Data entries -
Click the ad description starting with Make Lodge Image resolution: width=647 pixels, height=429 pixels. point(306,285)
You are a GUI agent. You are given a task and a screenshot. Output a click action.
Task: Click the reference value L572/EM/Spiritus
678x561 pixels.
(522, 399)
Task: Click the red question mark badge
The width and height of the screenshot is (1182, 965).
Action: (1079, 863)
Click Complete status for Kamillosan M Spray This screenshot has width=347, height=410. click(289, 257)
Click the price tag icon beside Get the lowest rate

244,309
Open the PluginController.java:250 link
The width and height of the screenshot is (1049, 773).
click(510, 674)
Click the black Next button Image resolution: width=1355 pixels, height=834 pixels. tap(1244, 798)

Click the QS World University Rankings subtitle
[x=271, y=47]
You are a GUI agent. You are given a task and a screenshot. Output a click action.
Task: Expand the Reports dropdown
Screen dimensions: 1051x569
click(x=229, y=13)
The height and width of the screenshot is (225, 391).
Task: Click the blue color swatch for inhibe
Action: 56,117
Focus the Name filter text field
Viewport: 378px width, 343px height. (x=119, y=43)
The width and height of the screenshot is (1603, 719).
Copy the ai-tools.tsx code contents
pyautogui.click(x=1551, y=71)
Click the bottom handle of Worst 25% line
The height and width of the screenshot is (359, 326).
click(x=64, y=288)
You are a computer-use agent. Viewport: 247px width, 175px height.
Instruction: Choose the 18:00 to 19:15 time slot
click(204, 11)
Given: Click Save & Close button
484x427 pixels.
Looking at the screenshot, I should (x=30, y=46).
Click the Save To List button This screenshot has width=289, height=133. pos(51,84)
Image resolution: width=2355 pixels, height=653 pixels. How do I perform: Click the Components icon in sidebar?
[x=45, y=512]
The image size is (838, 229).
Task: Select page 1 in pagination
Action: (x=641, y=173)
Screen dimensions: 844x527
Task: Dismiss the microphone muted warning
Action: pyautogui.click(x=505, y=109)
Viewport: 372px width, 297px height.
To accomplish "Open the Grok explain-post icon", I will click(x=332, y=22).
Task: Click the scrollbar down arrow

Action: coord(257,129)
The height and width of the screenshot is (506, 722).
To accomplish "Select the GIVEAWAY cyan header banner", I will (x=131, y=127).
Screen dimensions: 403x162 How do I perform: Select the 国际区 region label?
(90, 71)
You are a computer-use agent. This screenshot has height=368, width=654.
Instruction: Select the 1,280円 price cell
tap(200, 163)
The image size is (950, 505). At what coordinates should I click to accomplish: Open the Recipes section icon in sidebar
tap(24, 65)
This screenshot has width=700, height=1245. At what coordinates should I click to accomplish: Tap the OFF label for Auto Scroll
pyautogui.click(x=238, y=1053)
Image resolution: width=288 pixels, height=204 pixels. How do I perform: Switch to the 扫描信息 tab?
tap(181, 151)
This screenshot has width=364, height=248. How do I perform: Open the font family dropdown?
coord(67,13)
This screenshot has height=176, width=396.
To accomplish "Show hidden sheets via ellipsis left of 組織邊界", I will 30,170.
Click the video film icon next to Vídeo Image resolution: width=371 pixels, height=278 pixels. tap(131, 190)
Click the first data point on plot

Task brief -
Type out the entries once more, precisely.

The answer -
Click the ad description starting with Make Lodge Image resolution: width=647 pixels, height=429 pixels. point(306,285)
You are a GUI agent. You are given a task and a screenshot. Output a click action.
Task: Click the reference value L572/EM/Spiritus
678x561 pixels.
(522, 399)
Task: Click the red question mark badge
The width and height of the screenshot is (1182, 965).
Action: (1079, 863)
Click Complete status for Kamillosan M Spray This screenshot has width=347, height=410. click(289, 257)
Click the price tag icon beside Get the lowest rate

244,309
Open the PluginController.java:250 link
The width and height of the screenshot is (1049, 773).
click(510, 674)
Click the black Next button Image resolution: width=1355 pixels, height=834 pixels. tap(1244, 798)

Click the QS World University Rankings subtitle
[x=271, y=47]
You are a GUI agent. You are given a task and a screenshot. Output a click action.
Task: Expand the Reports dropdown
Screen dimensions: 1051x569
click(x=229, y=13)
The height and width of the screenshot is (225, 391).
Task: Click the blue color swatch for inhibe
Action: 56,117
Focus the Name filter text field
Viewport: 378px width, 343px height. (x=119, y=43)
The width and height of the screenshot is (1603, 719).
Copy the ai-tools.tsx code contents
pyautogui.click(x=1551, y=71)
Click the bottom handle of Worst 25% line
The height and width of the screenshot is (359, 326).
click(x=64, y=288)
You are a computer-use agent. Viewport: 247px width, 175px height.
Instruction: Choose the 18:00 to 19:15 time slot
click(204, 11)
Given: Click Save & Close button
484x427 pixels.
Looking at the screenshot, I should (x=30, y=46).
Click the Save To List button This screenshot has width=289, height=133. pos(51,84)
Image resolution: width=2355 pixels, height=653 pixels. How do I perform: Click the Components icon in sidebar?
[x=45, y=512]
The image size is (838, 229).
Task: Select page 1 in pagination
Action: (x=641, y=173)
Screen dimensions: 844x527
Task: Dismiss the microphone muted warning
Action: pyautogui.click(x=505, y=109)
Viewport: 372px width, 297px height.
To accomplish "Open the Grok explain-post icon", I will click(x=332, y=22).
Task: Click the scrollbar down arrow

Action: coord(257,129)
The height and width of the screenshot is (506, 722).
To accomplish "Select the GIVEAWAY cyan header banner", I will (x=131, y=127).
Screen dimensions: 403x162 How do I perform: Select the 国际区 region label?
(90, 71)
You are a computer-use agent. This screenshot has height=368, width=654.
Instruction: Select the 1,280円 price cell
tap(200, 163)
The image size is (950, 505). At what coordinates should I click to accomplish: Open the Recipes section icon in sidebar
tap(24, 65)
This screenshot has width=700, height=1245. At what coordinates should I click to accomplish: Tap the OFF label for Auto Scroll
pyautogui.click(x=238, y=1053)
Image resolution: width=288 pixels, height=204 pixels. How do I perform: Switch to the 扫描信息 tab?
tap(181, 151)
This screenshot has width=364, height=248. How do I perform: Open the font family dropdown?
coord(67,13)
This screenshot has height=176, width=396.
To accomplish "Show hidden sheets via ellipsis left of 組織邊界", I will 30,170.
Click the video film icon next to Vídeo Image resolution: width=371 pixels, height=278 pixels. tap(131, 190)
Click the first data point on plot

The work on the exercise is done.